Another focus of our study was to determine whether cP2Y₁₁ receptors target to a specific membrane domain in polarized cells. Our data in this regard reveal an interesting difference between endogenous and overexpressed receptors. When we stimulated the basolateral side of parental MDCK-D1 cells with ADPS, we measured an increase in I_sc, whereas apical stimulation had no effect. This implies that cP2Y₁₁ receptors are targeted to the basolateral membrane, in agreement with the predominant localization of cP2Y₁₁-GFP receptors to the basolateral surface. However, MDCK-D1 cells in which cP2Y₁₁ and cP2Y₁₁-GFP receptors were overexpressed acquired apical responsiveness; that is, apical ADPS now stimulated I_sc. This apical response was less sensitive, by about 3 orders of magnitude, than the basolateral response in the same cells. Leakage of ligand (apical to basolateral) does not explain the effect of apical ADPS, because a high apical concentration of ligand (200 µM ADPS) produces no response in control cells (see Fig. 8). Rather, the apical response is, apparently, a consequence of the overexpression of the cP2Y₁₁ receptor. Indeed, we do observe slight, but detectable, levels of fluorescence on the apical membranes of cells overexpressing cP2Y₁₁-GFP. Perhaps these receptors couple abnormally, producing the slow and less sensitive (but large) response to apical ADPS that we observe. In our view, these data emphasize the dangers of drawing conclusions from studies of cells in which overexpression of proteins may alter normal cell physiology. By comparison, the preponderance of basolateral localization of cP2Y₁₁-GFP and the presence of only a basolateral stimulation of I_sc in control MDCK-D1 cells suggest that the native receptors are functionally compartmented to the basolateral domain. We speculate that overexpression of cP2Y₁₁ receptors results in mistargeting of receptors to the apical membrane, perhaps as a consequence of saturation of the basolateral membrane regions into which these receptors can be sorted.
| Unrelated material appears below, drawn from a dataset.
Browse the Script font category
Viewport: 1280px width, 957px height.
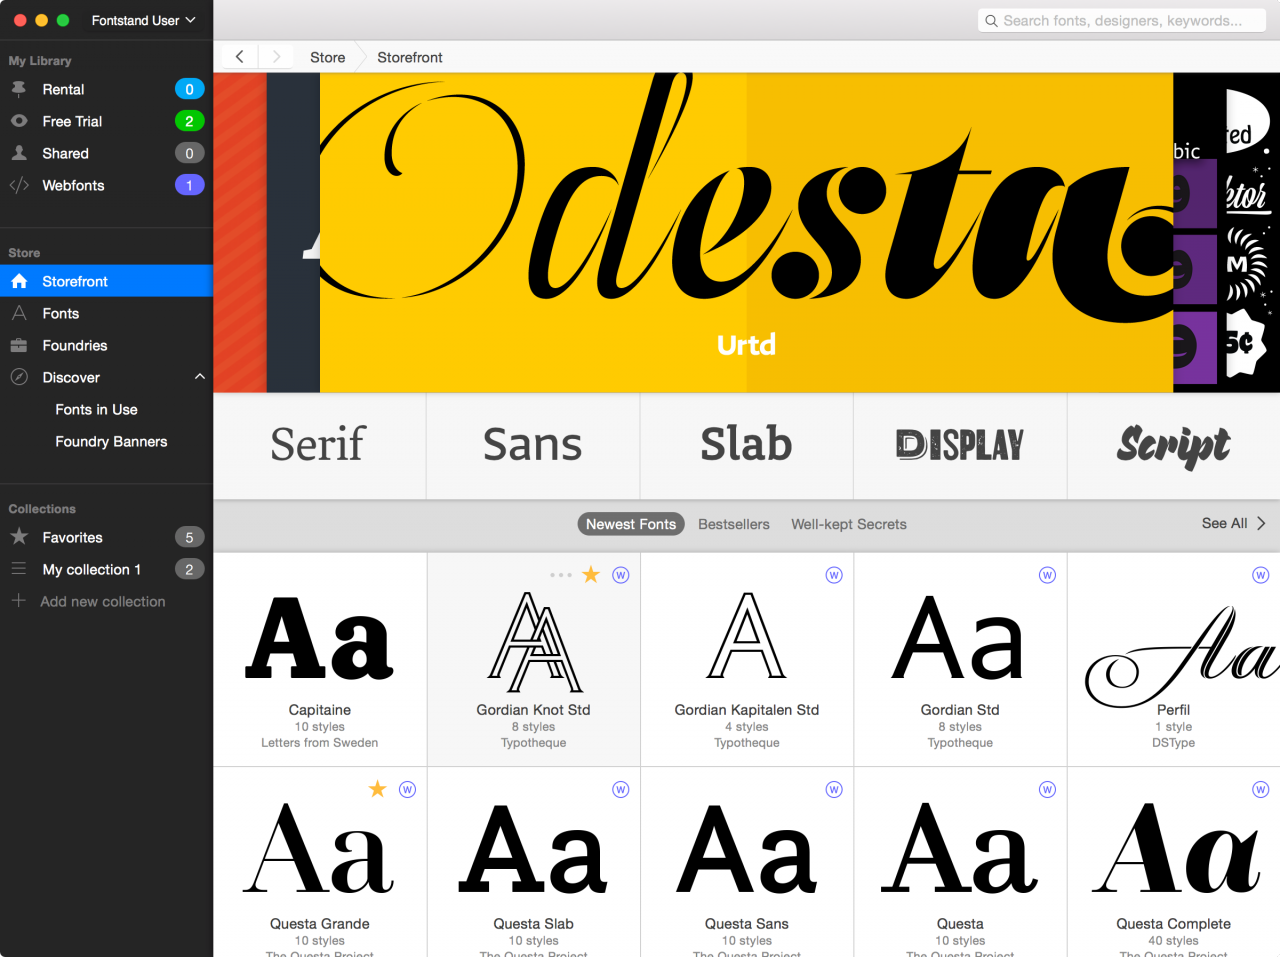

A further effect of overexpression of cP2Y₁₁ receptors is an increase in the apparent potency of basolateral ADPS by nearly 2 orders of magnitude. This suggests that receptor number limits the initial interaction of agonist with the cells and that another signaling component limits the extent of the I_sc response. The appearance of an inhibitory component of responsiveness (i.e., basolateral ADPS first stimulates and then inhibits I_sc) suggests that overexpression produces an additional mode of coupling or modulation that does not occur in native MDCK-D1 cells.

In summary, we have cloned the canine P2Y₁₁ receptor from MDCK-D1 cells and expressed it in canine thymocyte (CF2Th) cells. Although cP2Y₁₁ and hP2Y₁₁ receptors share ~70% amino acid identity, they have strikingly different pharmacological selectivities that are most likely attributable to differences in amino acids located in TMH6, which have been implicated in nucleotide binding and stabilization. The cP2Y₁₁ receptor couples to G_q and G_s-linked pathways when expressed in CF2Th cells, suggesting that the P2Y₁₁ receptor is responsible for the cyclooxygenase-independent stimulation of cAMP formation by nucleotides previously observed in MDCK-D1 cells (Post et al., 1998). The stimulation of a short circuit current by basolateral but not apical ADPS in native MDCK-D1 cells implies that P2Y₁₁ receptors target to the basolateral membrane in parental MDCK-D1 cells, a result supported by confocal microscopic assessment of the predominant localization of GFP-tagged receptors. However, overexpression of cP2Y₁₁ or cP2Y₁₁-GFP receptors results in an enhanced I_sc response to basolateral stimulation and a response to apical ADPS; the apical response possibly corresponds to the small apical fluorescent signal seen with cP2Y₁₁-GFP expression. Overexpression of cP2Y₁₁ receptors also alters the sensitivity and shape of the concentration-dependence relationship of I_sc to basolateral addition of ADPS. The data thus support the basolateral localization of P2Y₁₁ receptors and receptor coupling to I_sc in MDCK-D1 cells, except in cases in which receptors are overexpressed; receptor overexpression leads to altered sensitivities, modes, and sites of coupling to physiologic responses.